◆ Aim 1 ◆
Write out the entries again, from the line containing "الْعَرَبيّة (1079, 19)" through the end of the entries, inclusive, with the requests included and -33 added to every coordinate in the answers.

◆ Excerpted passage ◆
━━━━━━━━━━━━━━━━━━━━━━━━━━━━━━

The University of Maine at Fort Kent will host a workshop entitled “What is Intellectual Property and Why Should You Care” on Thursday, October 2 from 1 to 4 p.m. in Nadeau Hall teleconference room.

The event is sponsored by Northern Maine Development Commission. Meriby Sweet is the facilitator of the workshop. This training is free, but pre-registration is required to manage space and handout materials.

All interested small business persons or individuals with an interest in creative thinking, design or involved in the creative economy should attend.

The workshop will give attendees an overview of intellectual property divided into two categories: Industrial property and processes, including inventions that may require patents, methods proprietary to your business, trademarks that distinguish your work, industrial designs, and physical indications of source; and copyright and trade secrets, which include literary and artistic works such as novels, choreography, poems and plays, films, musical works, artistic works such as drawings, paintings, photographs and sculptures, and architectural designs.  Even your recipes can be protected as intellectual property!

Meriby Sweet of Nobleboro, Maine, is Center Director of the Maine Small Business Development Centers’ (Maine SBDC) tech-focus group, the Maine Small Business & Technology Development Centers (Maine SBTDC).

In 2003, Meriby was instrumental in successfully launching Maine SBTDC services to Maine’s technology-based companies. Those services include strategic technology planning, technology marketing strategies, funding and capitalization work, technology licensing strategies, and partnership development.

Maine SBDC is only the fourth SBDC program in four years of the national technology accreditation process to earn the “T” designation from the Association of Small Business Development Centers, joining North Carolina, Ohio, and Michigan as Small Business & Technology Development Centers (SBTCD).  Maine SBTDC was created this past winter after Maine SBDC met a rigorous national accreditation authorizing them to formally provide technology support to Maine’s 37,000 small and micro businesses and 100,000 independent workers.

━━━━━━━━━━━━━━━━━━━━━━━━━━━━━━

◆ Records for processing ◆
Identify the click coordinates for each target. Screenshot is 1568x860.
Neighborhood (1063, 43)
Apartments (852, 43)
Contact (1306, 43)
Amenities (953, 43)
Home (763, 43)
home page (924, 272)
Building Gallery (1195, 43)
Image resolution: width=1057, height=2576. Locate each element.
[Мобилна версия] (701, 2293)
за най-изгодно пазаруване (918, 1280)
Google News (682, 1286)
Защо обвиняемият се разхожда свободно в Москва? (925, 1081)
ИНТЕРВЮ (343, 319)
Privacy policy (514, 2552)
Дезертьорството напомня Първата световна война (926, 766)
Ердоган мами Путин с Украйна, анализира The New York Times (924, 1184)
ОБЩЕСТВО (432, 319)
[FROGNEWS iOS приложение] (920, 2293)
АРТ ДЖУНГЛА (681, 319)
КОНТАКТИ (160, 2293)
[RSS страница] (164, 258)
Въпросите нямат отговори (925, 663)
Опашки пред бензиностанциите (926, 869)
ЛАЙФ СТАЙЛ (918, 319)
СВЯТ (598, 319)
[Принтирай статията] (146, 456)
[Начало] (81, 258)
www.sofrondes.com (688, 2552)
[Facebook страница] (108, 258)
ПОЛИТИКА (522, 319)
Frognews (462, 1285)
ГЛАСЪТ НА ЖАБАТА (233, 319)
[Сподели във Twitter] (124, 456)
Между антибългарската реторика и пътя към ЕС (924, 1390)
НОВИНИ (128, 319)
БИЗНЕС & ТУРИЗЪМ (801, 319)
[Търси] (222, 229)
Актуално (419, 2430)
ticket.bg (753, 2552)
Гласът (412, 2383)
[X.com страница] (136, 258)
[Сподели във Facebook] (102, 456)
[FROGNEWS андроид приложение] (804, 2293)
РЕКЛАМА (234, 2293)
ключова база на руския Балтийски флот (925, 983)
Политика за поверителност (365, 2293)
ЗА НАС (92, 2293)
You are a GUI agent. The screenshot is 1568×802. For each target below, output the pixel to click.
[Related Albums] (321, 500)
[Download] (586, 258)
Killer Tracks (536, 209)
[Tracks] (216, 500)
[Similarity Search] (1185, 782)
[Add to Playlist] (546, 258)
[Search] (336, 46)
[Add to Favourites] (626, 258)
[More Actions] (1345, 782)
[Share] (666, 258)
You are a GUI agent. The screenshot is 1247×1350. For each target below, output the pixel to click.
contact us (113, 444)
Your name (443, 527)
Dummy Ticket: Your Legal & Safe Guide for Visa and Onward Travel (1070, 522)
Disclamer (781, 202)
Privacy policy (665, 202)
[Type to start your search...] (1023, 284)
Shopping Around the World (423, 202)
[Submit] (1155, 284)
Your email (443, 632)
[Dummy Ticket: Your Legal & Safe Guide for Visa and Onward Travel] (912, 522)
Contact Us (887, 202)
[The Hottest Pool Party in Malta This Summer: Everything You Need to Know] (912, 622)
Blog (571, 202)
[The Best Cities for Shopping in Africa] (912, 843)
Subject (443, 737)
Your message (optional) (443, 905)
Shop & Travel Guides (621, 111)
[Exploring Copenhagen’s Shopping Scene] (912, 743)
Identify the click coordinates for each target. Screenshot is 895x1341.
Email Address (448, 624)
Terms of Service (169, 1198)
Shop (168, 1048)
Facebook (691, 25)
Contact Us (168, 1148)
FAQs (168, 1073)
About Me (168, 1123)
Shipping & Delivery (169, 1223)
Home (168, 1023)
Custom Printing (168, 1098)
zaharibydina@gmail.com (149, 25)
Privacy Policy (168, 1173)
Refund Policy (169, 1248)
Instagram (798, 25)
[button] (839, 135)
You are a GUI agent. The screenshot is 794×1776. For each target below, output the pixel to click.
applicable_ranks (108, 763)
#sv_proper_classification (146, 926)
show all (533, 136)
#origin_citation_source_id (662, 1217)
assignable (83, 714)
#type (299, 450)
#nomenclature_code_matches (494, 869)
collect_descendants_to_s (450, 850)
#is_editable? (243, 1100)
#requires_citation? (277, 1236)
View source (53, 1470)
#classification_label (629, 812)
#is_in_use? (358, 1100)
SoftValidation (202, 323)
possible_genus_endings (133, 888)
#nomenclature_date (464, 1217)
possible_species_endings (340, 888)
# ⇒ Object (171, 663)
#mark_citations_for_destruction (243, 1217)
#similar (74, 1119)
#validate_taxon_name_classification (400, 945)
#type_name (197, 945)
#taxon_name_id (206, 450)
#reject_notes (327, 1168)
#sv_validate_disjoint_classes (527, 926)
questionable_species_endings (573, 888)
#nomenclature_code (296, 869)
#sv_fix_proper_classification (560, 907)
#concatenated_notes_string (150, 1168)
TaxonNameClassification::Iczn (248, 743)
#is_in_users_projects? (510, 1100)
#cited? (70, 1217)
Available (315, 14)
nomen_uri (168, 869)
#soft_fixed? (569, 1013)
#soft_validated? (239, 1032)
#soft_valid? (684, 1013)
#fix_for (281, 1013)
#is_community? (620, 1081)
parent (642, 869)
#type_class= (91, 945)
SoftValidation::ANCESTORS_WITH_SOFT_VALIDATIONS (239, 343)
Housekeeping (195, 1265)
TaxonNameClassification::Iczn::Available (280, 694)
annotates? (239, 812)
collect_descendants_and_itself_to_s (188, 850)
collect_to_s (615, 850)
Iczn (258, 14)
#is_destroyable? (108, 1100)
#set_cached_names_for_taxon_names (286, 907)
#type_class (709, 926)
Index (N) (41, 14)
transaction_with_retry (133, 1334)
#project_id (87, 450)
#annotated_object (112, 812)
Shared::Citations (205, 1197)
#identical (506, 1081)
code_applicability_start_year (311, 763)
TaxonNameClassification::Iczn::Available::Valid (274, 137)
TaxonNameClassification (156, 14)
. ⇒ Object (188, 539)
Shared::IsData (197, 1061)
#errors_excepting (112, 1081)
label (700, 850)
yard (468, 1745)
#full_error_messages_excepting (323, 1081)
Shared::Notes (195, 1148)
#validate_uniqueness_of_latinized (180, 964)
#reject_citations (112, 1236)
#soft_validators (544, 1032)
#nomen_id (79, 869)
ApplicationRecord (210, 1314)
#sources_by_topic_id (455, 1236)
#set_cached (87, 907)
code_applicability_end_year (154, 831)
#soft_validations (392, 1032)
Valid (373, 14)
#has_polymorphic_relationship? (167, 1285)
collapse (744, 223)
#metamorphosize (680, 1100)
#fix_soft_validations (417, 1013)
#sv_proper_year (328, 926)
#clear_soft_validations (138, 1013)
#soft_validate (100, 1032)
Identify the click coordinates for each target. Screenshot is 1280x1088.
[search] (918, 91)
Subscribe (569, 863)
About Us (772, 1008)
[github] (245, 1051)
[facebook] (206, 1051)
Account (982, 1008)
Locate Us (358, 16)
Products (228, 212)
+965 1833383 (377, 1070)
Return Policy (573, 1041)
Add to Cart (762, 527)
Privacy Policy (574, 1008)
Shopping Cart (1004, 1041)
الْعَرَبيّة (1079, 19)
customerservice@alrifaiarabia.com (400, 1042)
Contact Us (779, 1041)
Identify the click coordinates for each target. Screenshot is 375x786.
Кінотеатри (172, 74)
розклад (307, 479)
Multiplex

━━━━━━━━━━━━━━━━━━━━━━━━━━━━━━

◆ Aim 2 ◆
Answer these questions from the intellectual property workshop announcement:
(a) Which organization sponsors the workshop?
(b) In what year did Meriby Sweet help launch Maine SBTDC services?
(c) Which three states had earned the "T" designation before Maine?

◆ Task output 1 ◆
الْعَرَبيّة (1046, -14)
customerservice@alrifaiarabia.com (367, 1009)
Contact Us (746, 1008)
Identify the click coordinates for each target. Screenshot is 375x786.
Кінотеатри (139, 41)
розклад (274, 446)
Multiplex

◆ Task output 2 ◆
(a) Northern Maine Development Commission
(b) 2003
(c) North Carolina, Ohio, and Michigan